[PAGE TEXT]
━━━
Mind you, you can fanwank that a sympathetic, well-paid washerwoman would be relatively easy to come by for young Margaret, especially since while pissing the Duke of would have been bad, doing a favor for the Duke would have been good for the woman and her family.

Oh, something I had forgotten: among the masques and plays staged for young Margaret when she came to Florence was one of Hades and Persephone. Now, if there is any story one would not think appropriate for a wedding, it would be that of the King of the Underworld kidnapping a young maiden, one would think. Especially if the groom is mixed race and his cousin has been campaigning against this marriage (and for his own marriage with the lady instead) with the argument that said groom is the very devil. Catherine Fletcher, wondering as to what was Alessandro thinking to either comission or at least granting this particular masque (and he did have to okay it, it wasn't snuck past him), comes up with the theory based on the fact he also (on other occasions, not his wedding, at other masques) dressed up in costume as a Turk or a slave, that this was a kind of "I know exactly what you're all thinking, so there, haters!" black humor.

Re: Lorenzino's own death, while it was always known he died in a vendetta for Alessandro, it was usually assumed Alessandro's successor Cosimo ordered the hit, and the discovery it had been Charles instead is relatively recent, as in, 2015, according to this article.

Re: Alessandro de Medici: The Defense

Date: 2021-10-22 10:44 pm (UTC)
mildred_of_midgard: (Default)
From: [personal profile] mildred_of_midgard
[personal profile] cahn, I'm so glad we have you to keep the discussion going when I'm dropping the ball.

In related news, I have finished the reading that I need to do in order to present on the Great Northern War. There are more things I want to read, but they're all more advanced, so they're not required for this part, and they're pdfs, so I'm waiting on my tablet so I can have a better pdf-reading setup.
━━━
[PROBLEM]
Please answer from the Alessandro de Medici thread above.
(a) Which story was the subject of one of the masques staged for Margaret when she came to Florence?
(b) In what year was it discovered that Charles, not Cosimo, had ordered Lorenzino's death?
(c) What subject has mildred_of_midgard finished reading about in order to present on it?

[GIVEN INFORMATION]
━━━
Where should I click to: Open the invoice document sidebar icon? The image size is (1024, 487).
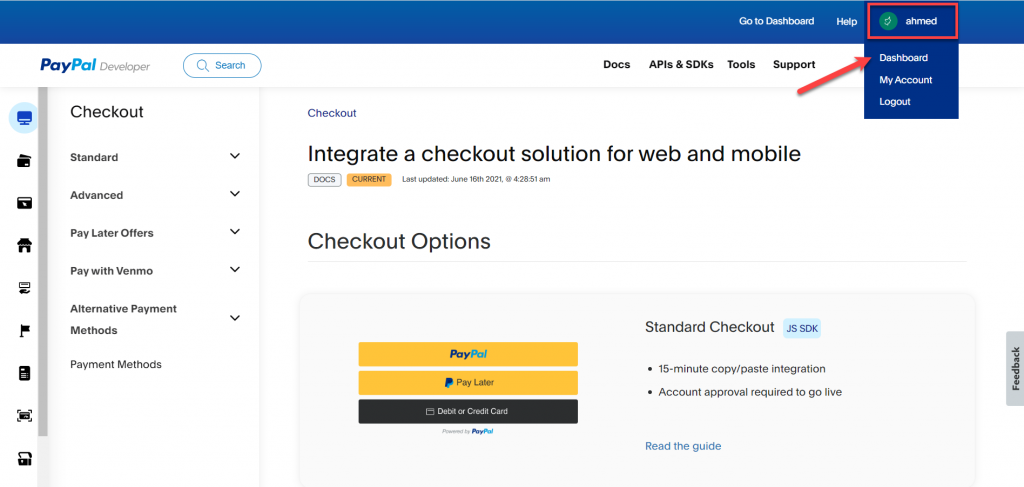[24, 373]
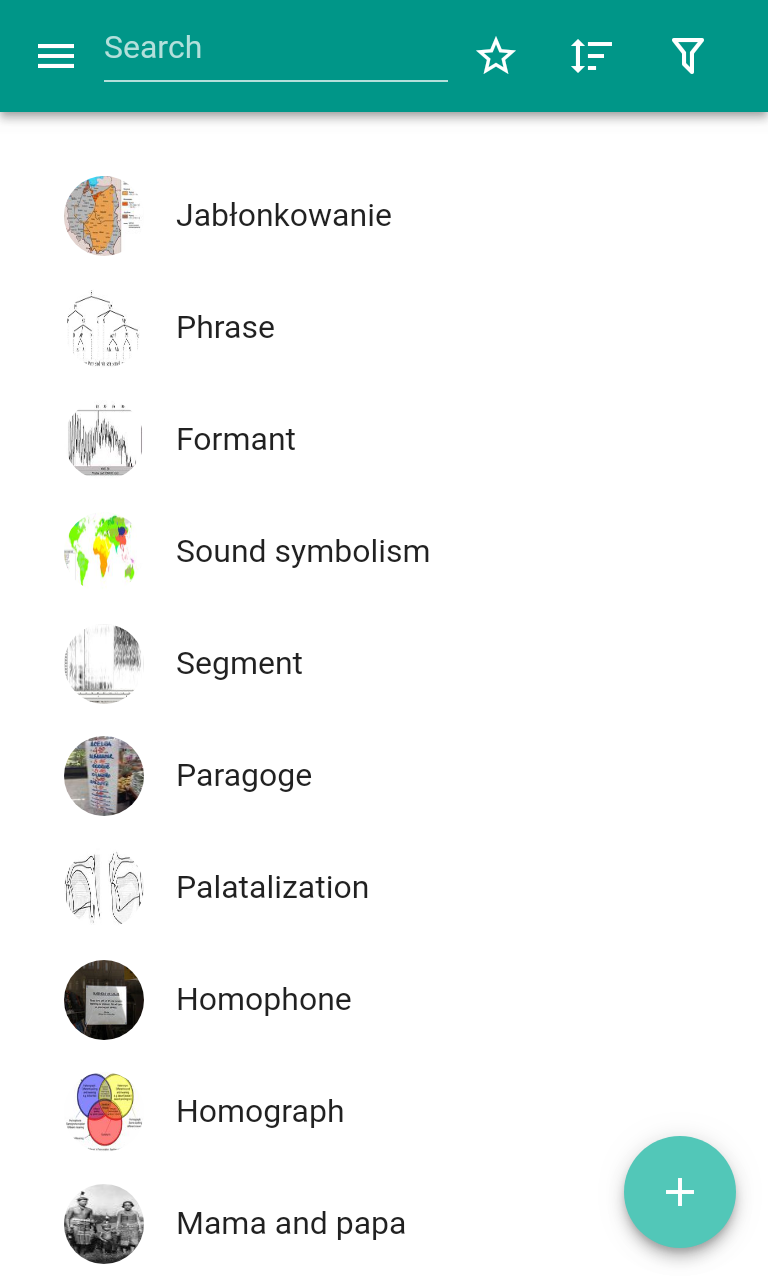The height and width of the screenshot is (1280, 768).
Task: Toggle the favorites star filter
Action: [x=495, y=57]
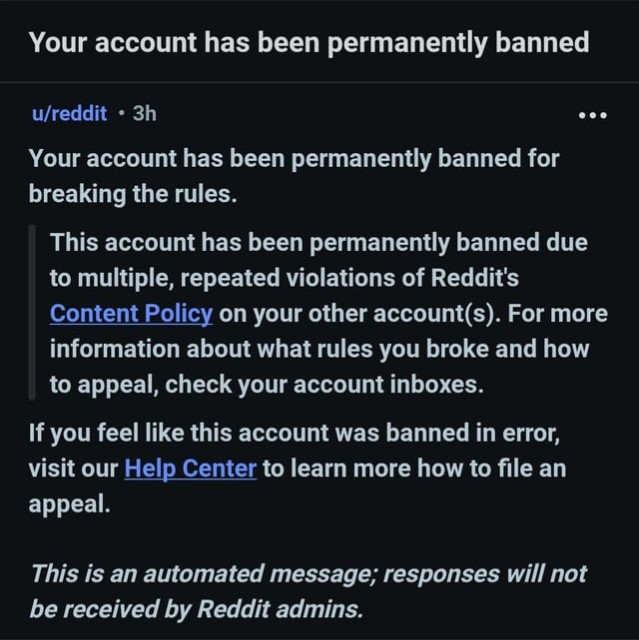Click the dot separator before the timestamp
This screenshot has height=640, width=639.
coord(120,113)
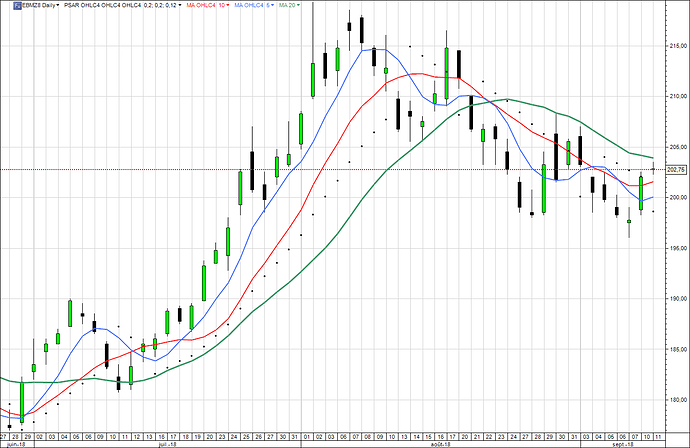Viewport: 690px width, 448px height.
Task: Select the 210,00 price axis label
Action: tap(674, 96)
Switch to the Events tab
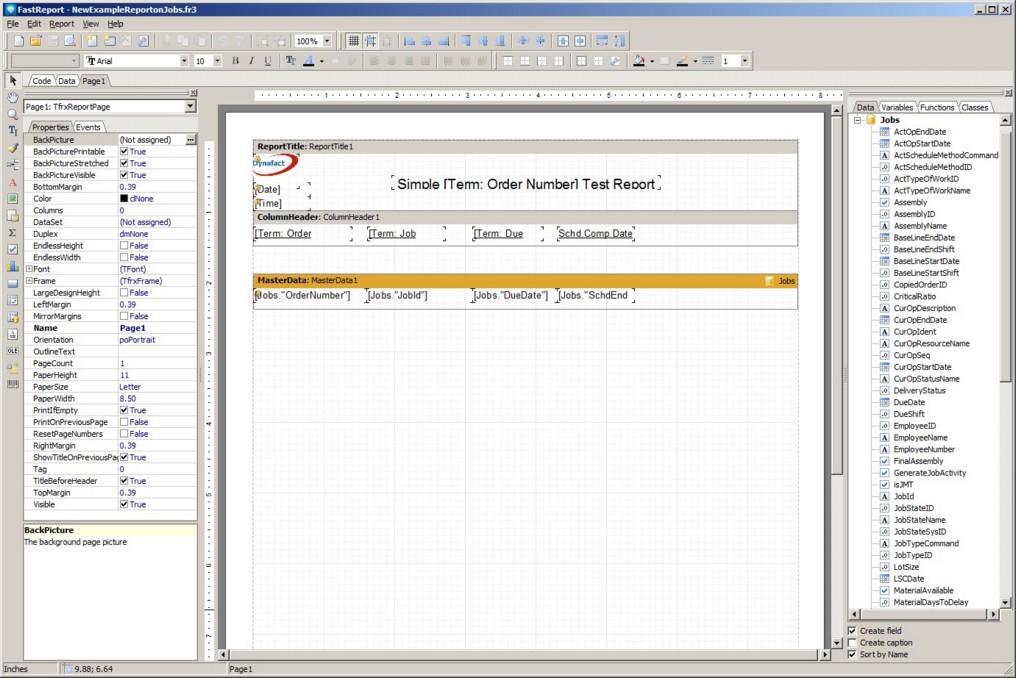This screenshot has width=1016, height=678. (88, 127)
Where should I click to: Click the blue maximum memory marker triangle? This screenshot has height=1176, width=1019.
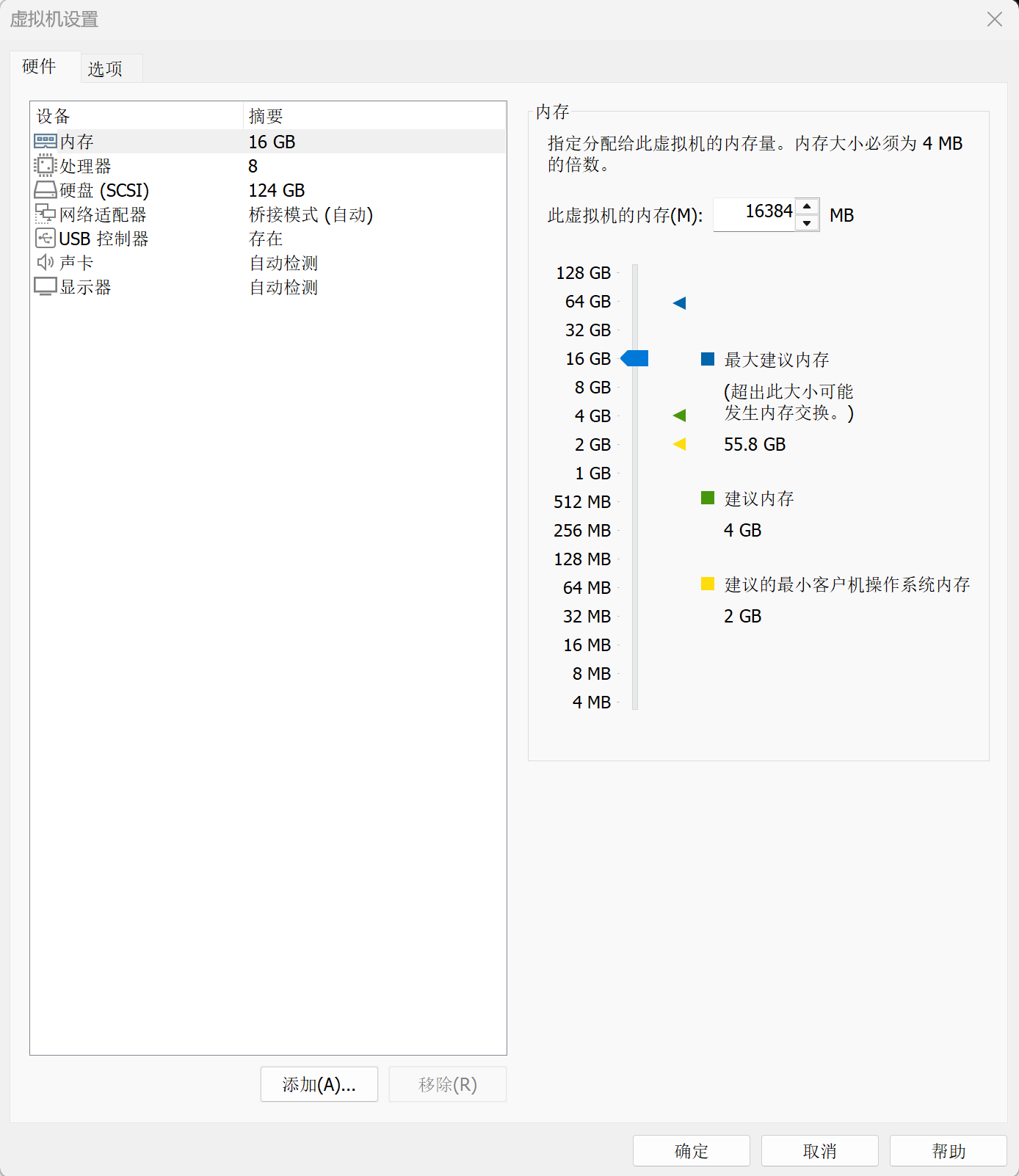680,303
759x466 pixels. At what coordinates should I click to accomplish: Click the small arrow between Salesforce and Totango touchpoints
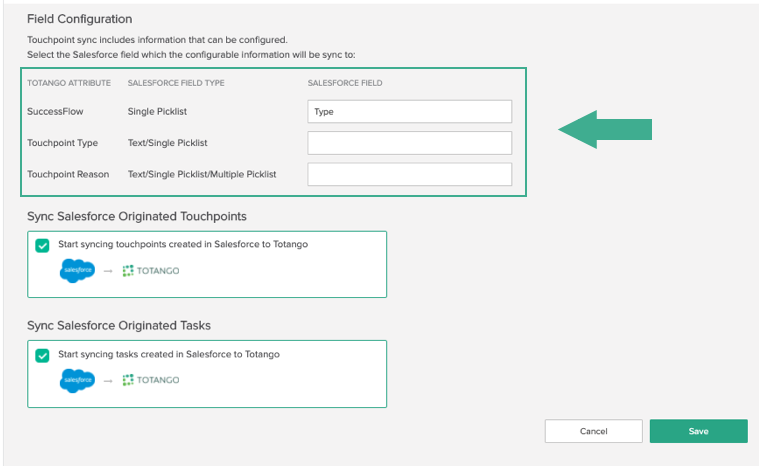click(108, 271)
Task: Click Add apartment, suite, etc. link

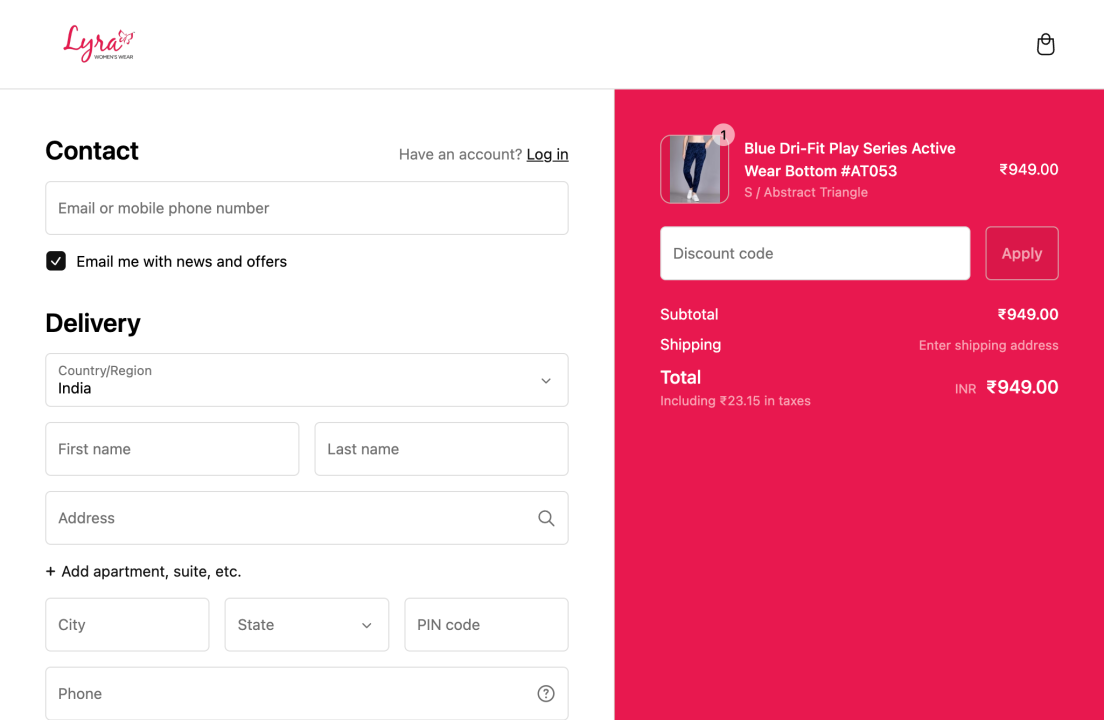Action: click(151, 572)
━━━
[SOLUTION TO THE PROBLEM]
(a) Hades and Persephone
(b) 2015
(c) The Great Northern War